Oradaki görüntülerin herkesin içini paraladığını vurgulayan Kurtulmuş, şunları söyledi:

'Bizim müttefikimiz, 1952'den beri NATO çerçevesinde iş birliği içerisinde olduğumuz, lafı geldiği zaman 'Türkiye NATO'nun güney sınırındaki ülkedir, müttefikimizdir' diyenlerin Türkiye'nin düşmanı olan silahlı gruplara silah vermesini asla kabul etmemiz mümkün değildir. Bu çerçevede bu Türkiye'nin kabul edeceği bir durum olmadığı gibi bölge barışına da hizmet edecek bir durum değildir.

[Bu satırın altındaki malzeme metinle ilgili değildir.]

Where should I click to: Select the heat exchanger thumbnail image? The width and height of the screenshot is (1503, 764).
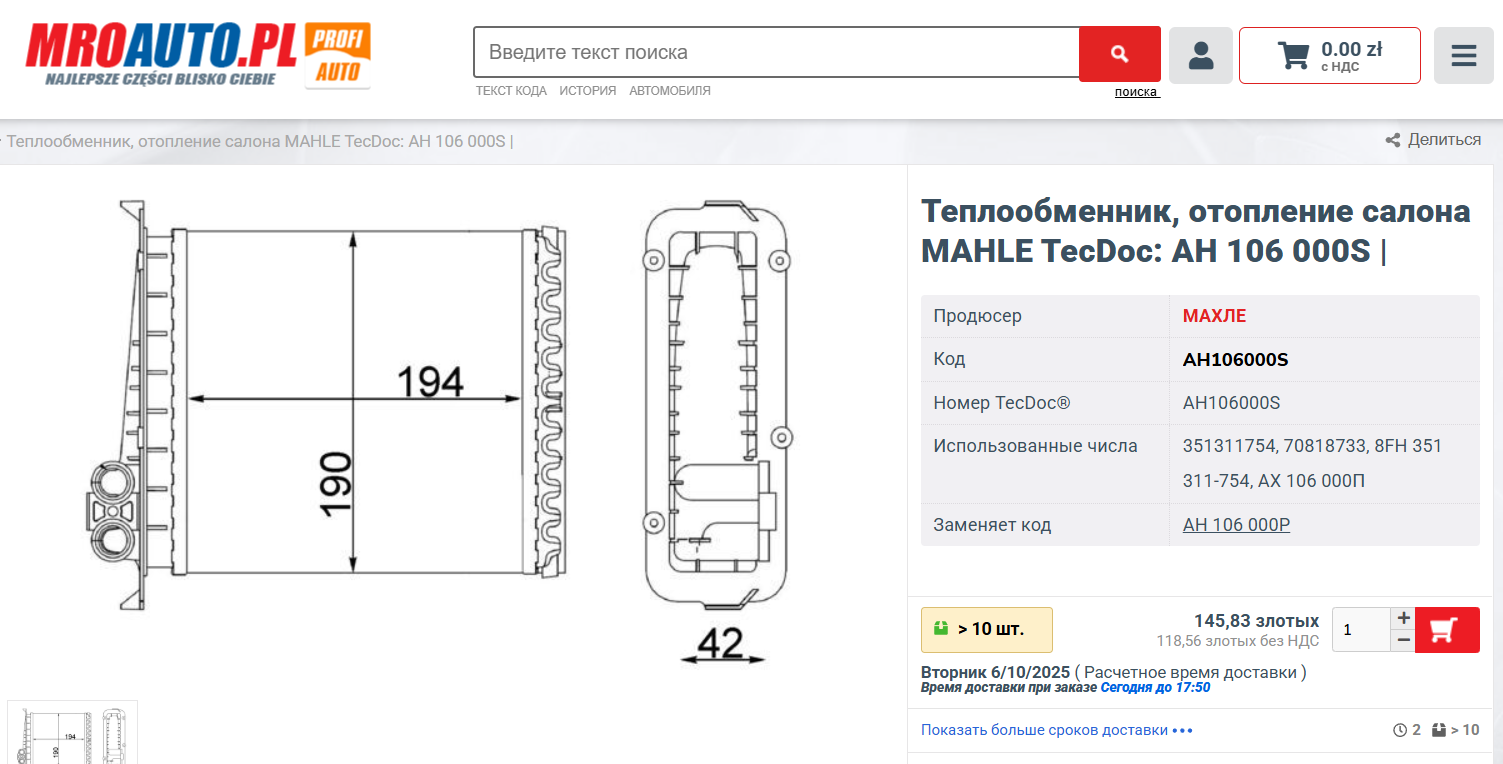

Yani diyelim ki Rakka'dan DEAŞ'ı attınız çıkardınız, yüzde 100'ü Arap olan bir Rakka'da etnik temizlik yapmak üzere hazır bekleyen bir PYD'yi o Rakka'ya sürerseniz, orada ortaya çıkacak olan insani sorunları ve orada ortaya çıkacak olan büyük kargaşaları nasıl önleyeceksiniz, bunun vebalini nasıl vereceksiniz. Dolayısıyla burada PYD ve YPG güçleriyle ya da adına başka bir şey dedikleri SDG güçleriyle Amerikalıların yan yana resimlerinin bulunması son derece rencide edicidir. Son derece Türkiye'ye zarar veren bir görüntüdür. Aynı şekilde Amerika'ya da zarar veren bir görüntüdür. Onunda altını çizmek isterim.'

Kurtulmuş, bütün bunların Cumhurbaşkanı Recep Tayyip Erdoğan'ın ABD Başkanı Donald Trump'la yapacağı görüşmeler öncesinde ortaya çıkmasını, 'Hiç olmazsa sorun önceden ortaya çıktı' şeklinde değerlendirdiği ve daha yararlı bulduğunu dile getirerek, Cumhurbaşkanı Erdoğan'ın bütün bilgileri ve belgeleri, Türkiye'nin bu perspektifini detaylı bir şekilde şehirler üzerinde konuşarak Trump'la paylaşacağını kaydetti.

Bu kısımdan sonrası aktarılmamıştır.